▶ [EXERCISE MATERIALS]:
▬▬▬

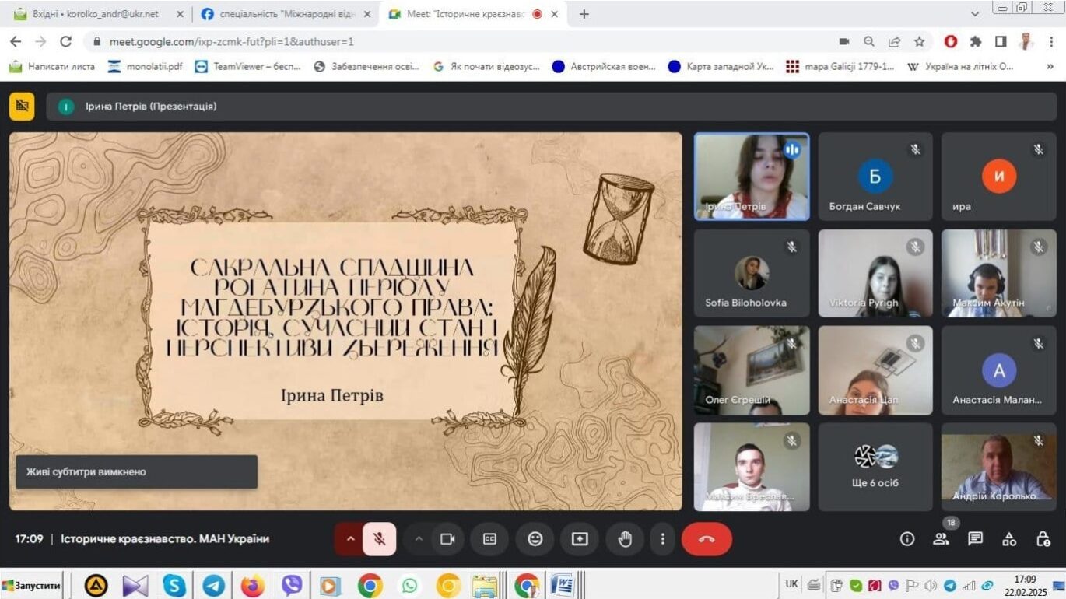Leave the call with red hang-up button
The width and height of the screenshot is (1066, 599).
point(706,538)
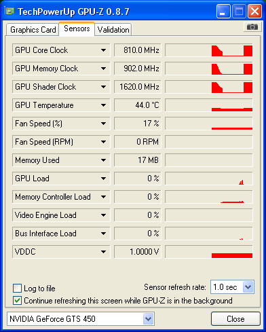Click the VDDC voltage history graph
266x332 pixels.
[209, 252]

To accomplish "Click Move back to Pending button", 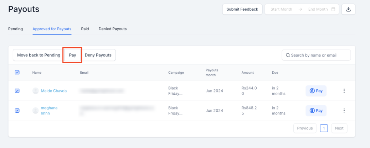I will (38, 55).
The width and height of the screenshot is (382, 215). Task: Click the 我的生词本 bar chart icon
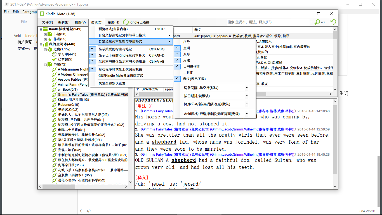(45, 44)
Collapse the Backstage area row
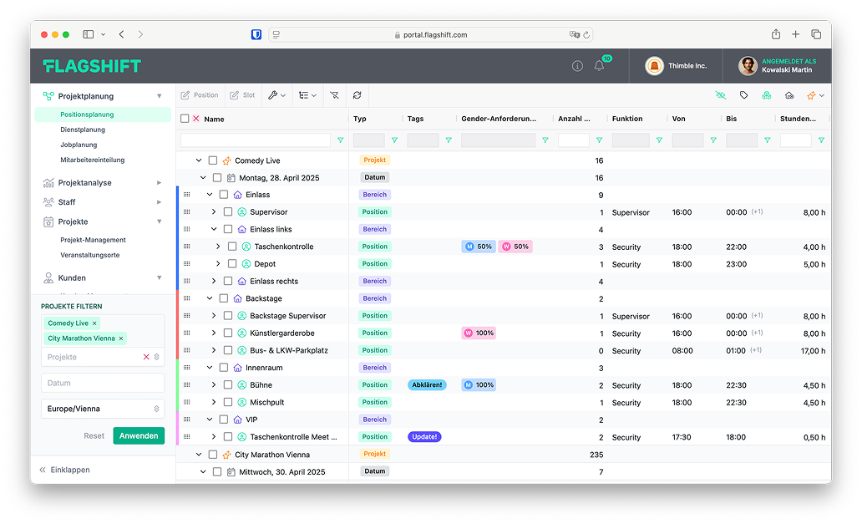862x524 pixels. pyautogui.click(x=210, y=298)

▬▬▬

▶ [EXERCISE INSTRUCTIONS]: Copy out everything from the line that contains "The width and height of the screenshot is (382, 215)." down to the last of the lines above, both included. Leave the pictures out.

▶ [TASK RESPONSE]:
The width and height of the screenshot is (382, 215). Task: Click the 我的生词本 bar chart icon
(45, 44)
Collapse the Backstage area row
862x524 pixels. pyautogui.click(x=210, y=298)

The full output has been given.